How does Composed work for parents with multiple kids' schedules?

Most parents use Composed as a layer over their existing calendar. Apple Calendar and Google Calendar import with two-way sync, and the family schedule flows in without counting against the five-event free tier. Screenshot import handles school flyers, birthday invitations, and permission forms in one tap. Shared events generate a link with RSVP, so the other parent or grandparents can confirm attendance without downloading the app. Prep tasks generate for each event automatically — "Bring permission slip and snack" for the school trip — which removes the constant working-memory load of remembering what each kid needs for each thing.

How do students use a voice planner for school?

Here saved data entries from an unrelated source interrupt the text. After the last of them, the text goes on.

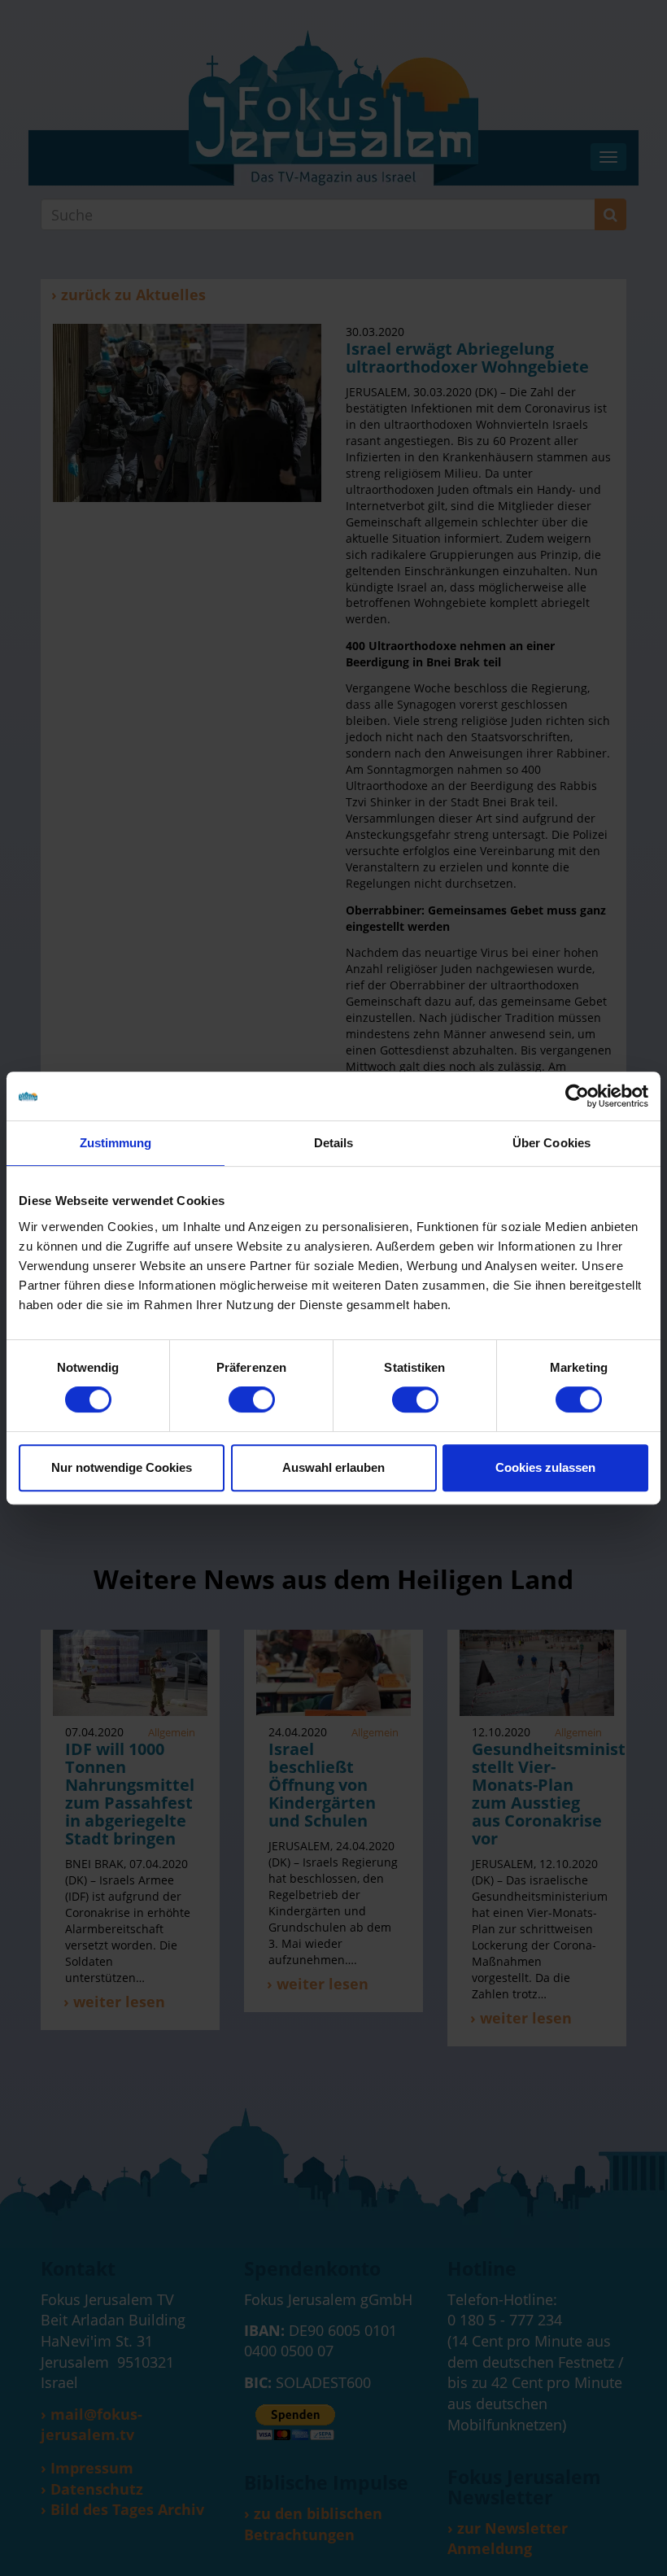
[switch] (252, 1399)
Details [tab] (334, 1143)
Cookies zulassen (545, 1467)
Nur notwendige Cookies (121, 1467)
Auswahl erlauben (333, 1467)
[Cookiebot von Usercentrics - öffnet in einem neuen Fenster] (577, 1096)
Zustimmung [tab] (116, 1143)
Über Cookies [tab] (551, 1143)
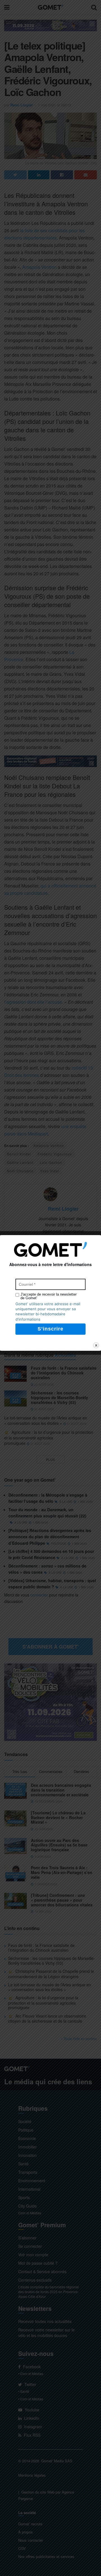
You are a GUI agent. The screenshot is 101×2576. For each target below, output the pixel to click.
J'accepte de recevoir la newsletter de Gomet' (48, 1296)
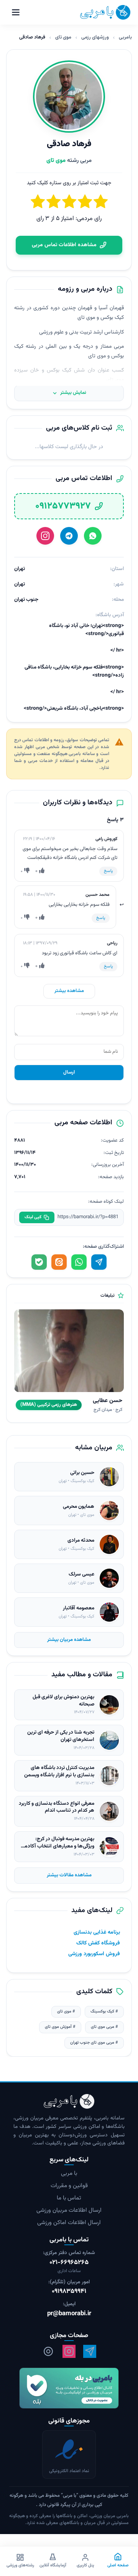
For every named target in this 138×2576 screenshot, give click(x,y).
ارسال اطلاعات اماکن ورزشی (69, 2223)
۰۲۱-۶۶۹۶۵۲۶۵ (69, 2263)
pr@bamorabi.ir (69, 2314)
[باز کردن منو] (16, 12)
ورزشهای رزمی (95, 37)
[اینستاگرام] (45, 536)
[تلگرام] (69, 536)
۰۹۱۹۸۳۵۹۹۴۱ (69, 2292)
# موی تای (66, 2011)
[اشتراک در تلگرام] (99, 1262)
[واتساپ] (93, 536)
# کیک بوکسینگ (104, 2011)
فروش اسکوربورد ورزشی (94, 1954)
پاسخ (108, 871)
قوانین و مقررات (69, 2186)
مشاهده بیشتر (69, 991)
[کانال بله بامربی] (69, 2388)
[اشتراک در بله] (39, 1262)
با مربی (69, 2173)
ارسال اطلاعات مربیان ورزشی (69, 2210)
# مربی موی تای (104, 2027)
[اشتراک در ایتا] (59, 1262)
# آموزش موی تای (60, 2027)
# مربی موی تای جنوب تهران (94, 2042)
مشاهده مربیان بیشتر (69, 1640)
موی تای (63, 37)
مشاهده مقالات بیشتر (69, 1875)
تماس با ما (69, 2198)
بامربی (125, 37)
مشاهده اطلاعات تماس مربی (64, 245)
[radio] (38, 203)
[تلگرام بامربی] (89, 2351)
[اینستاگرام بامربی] (69, 2351)
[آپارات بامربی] (48, 2351)
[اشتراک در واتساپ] (79, 1262)
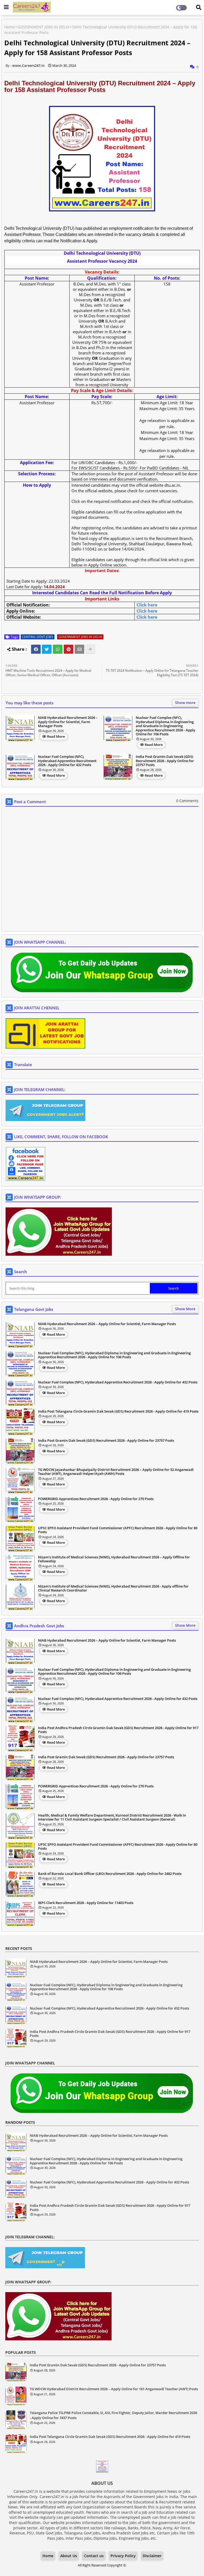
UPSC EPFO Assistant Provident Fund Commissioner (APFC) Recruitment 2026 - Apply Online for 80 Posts (117, 1530)
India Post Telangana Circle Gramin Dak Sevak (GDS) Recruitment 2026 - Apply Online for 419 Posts (118, 1411)
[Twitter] (47, 649)
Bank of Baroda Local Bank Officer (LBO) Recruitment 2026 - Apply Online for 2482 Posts (109, 1874)
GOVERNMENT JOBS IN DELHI (43, 26)
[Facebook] (36, 649)
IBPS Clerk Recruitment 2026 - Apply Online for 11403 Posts (85, 1903)
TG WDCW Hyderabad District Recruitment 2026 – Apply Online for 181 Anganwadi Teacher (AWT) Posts (114, 2388)
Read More (56, 736)
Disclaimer (152, 2555)
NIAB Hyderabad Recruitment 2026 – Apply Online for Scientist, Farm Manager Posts (68, 722)
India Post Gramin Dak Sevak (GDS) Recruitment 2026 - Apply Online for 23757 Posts (165, 761)
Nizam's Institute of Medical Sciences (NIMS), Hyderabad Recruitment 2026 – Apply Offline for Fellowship (114, 1559)
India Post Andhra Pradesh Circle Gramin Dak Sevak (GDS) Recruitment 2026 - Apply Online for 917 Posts (118, 1730)
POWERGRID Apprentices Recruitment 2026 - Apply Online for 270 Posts (96, 1499)
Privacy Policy (123, 2555)
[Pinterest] (68, 649)
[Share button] (90, 649)
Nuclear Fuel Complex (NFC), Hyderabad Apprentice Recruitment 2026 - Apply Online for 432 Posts (67, 761)
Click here (147, 605)
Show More (185, 1308)
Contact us (94, 2555)
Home (9, 26)
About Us (68, 2555)
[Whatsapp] (57, 649)
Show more (185, 702)
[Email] (79, 649)
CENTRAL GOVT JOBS (37, 637)
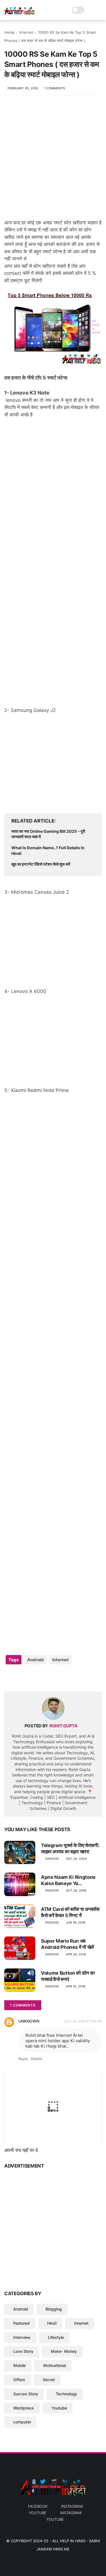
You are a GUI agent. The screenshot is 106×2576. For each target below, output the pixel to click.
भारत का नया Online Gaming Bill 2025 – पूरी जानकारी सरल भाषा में (48, 834)
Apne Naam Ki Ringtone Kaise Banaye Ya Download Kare (68, 1880)
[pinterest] (43, 1678)
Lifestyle (56, 2337)
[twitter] (20, 1678)
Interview (22, 2337)
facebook (37, 2506)
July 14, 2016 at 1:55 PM (83, 2021)
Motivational (54, 2365)
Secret (49, 2379)
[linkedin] (54, 1678)
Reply (23, 2058)
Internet (26, 32)
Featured (21, 2323)
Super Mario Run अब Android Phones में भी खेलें (67, 1944)
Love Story (23, 2351)
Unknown (28, 2021)
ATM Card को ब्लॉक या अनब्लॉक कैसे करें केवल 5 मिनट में (70, 1912)
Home (9, 32)
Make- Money (64, 2351)
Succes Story (25, 2393)
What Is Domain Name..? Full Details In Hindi (48, 850)
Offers (19, 2379)
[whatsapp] (32, 1678)
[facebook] (9, 1678)
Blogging (54, 2309)
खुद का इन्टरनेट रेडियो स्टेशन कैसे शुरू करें (40, 864)
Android (35, 1659)
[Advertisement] (53, 160)
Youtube (59, 2408)
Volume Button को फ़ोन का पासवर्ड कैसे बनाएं (68, 1976)
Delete (36, 2058)
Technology (66, 2393)
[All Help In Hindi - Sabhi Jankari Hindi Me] (19, 13)
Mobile (19, 2365)
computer (22, 2421)
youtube (37, 2512)
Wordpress (23, 2408)
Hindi (52, 2323)
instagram (72, 2506)
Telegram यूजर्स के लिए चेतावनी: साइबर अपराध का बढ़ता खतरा (70, 1848)
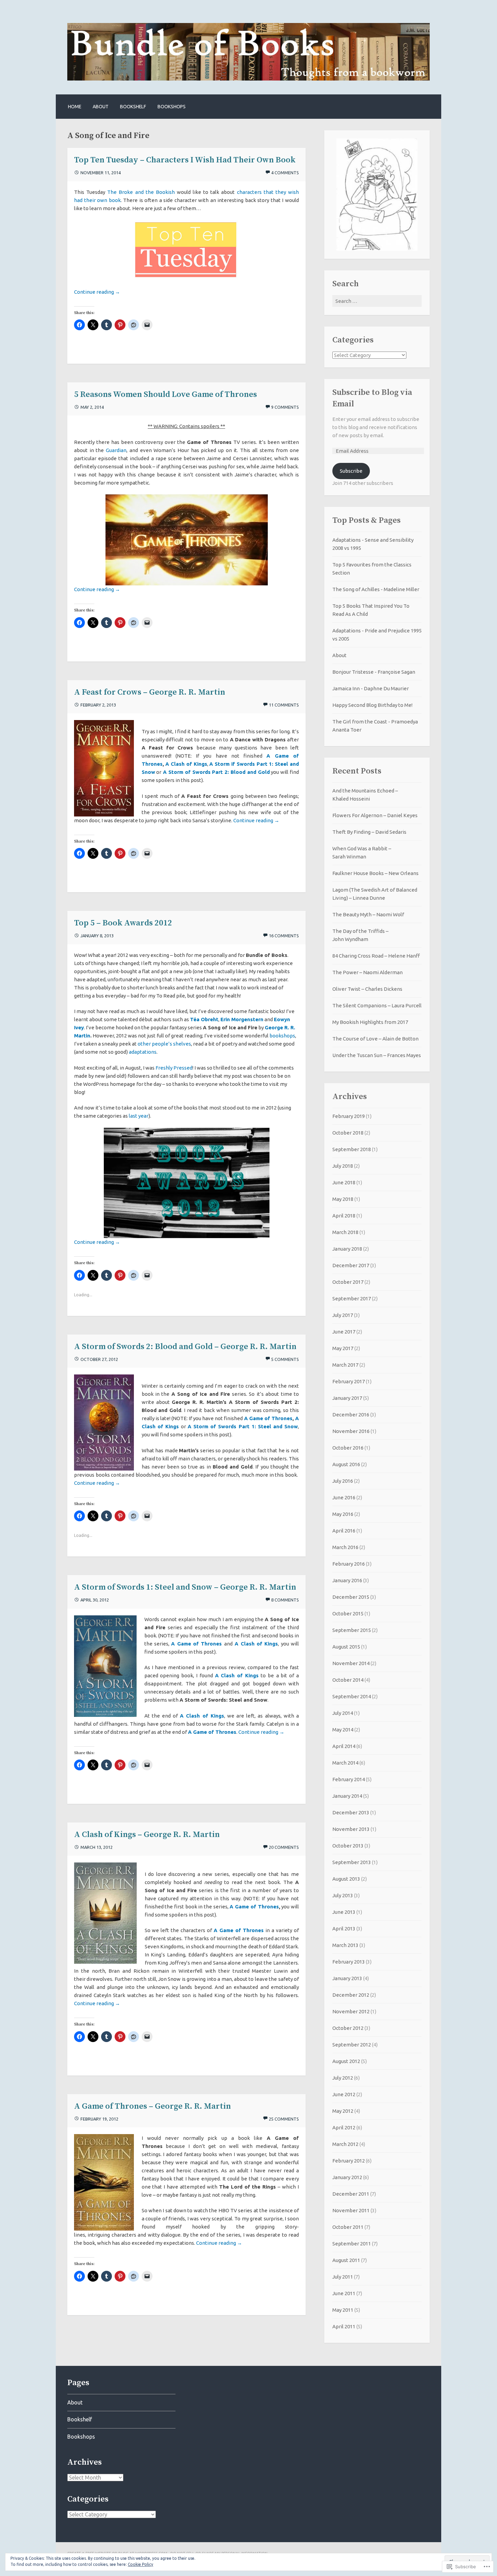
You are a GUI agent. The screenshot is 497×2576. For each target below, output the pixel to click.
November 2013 (351, 1829)
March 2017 (345, 1365)
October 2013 (347, 1846)
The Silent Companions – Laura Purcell (377, 1005)
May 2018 (342, 1199)
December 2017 (350, 1265)
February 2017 (348, 1381)
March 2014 (345, 1763)
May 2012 (342, 2111)
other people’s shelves (164, 1044)
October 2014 (347, 1680)
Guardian (116, 450)
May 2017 (342, 1348)
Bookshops (172, 106)
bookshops (282, 1035)
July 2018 (342, 1166)
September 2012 (351, 2044)
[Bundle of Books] (248, 79)
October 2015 (347, 1613)
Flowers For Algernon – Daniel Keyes (375, 815)
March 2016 (345, 1547)
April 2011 (343, 2326)
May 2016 (342, 1514)
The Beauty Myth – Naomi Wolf (368, 914)
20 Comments (284, 1847)
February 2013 (348, 1962)
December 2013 (350, 1812)
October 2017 (347, 1282)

Students most often use voice capture during or right after class — a deadline announced verbally lands in Composed before the thought disappears. "Essay draft Thursday at 5pm" produces an event with a prep checklist that includes the kinds of preparation tasks a draft deadline tends to need. Calendar import brings the academic schedule in from Apple Calendar or Google Calendar without counting against the free tier. The graduated reminder system surfaces the deadline at multiple horizons — early awareness, action nudges within seven days, and precise timing the day before — so a busy week does not produce surprise misses.

How do frequent travelers use Composed for trips?

Frequent travelers typically screenshot the flight confirmation email and let Composed do the rest. Claude Vision extracts airports, times, confirmation code, and connections into a structured event. The phase-aware flight timeline card walks through pre-flight, check-in open, boarding, in-flight, and arrived. Five graduated reminders fire at the right horizons. The airport buffer is automatic — two hours domestic, three hours international. Hotel screenshots import as multi-day events with check-in and check-out dates parsed. Shared events let a traveling parent send arrival info to whoever is doing pickup. The flow from booking confirmation to ready-to-fly is mostly hands-off.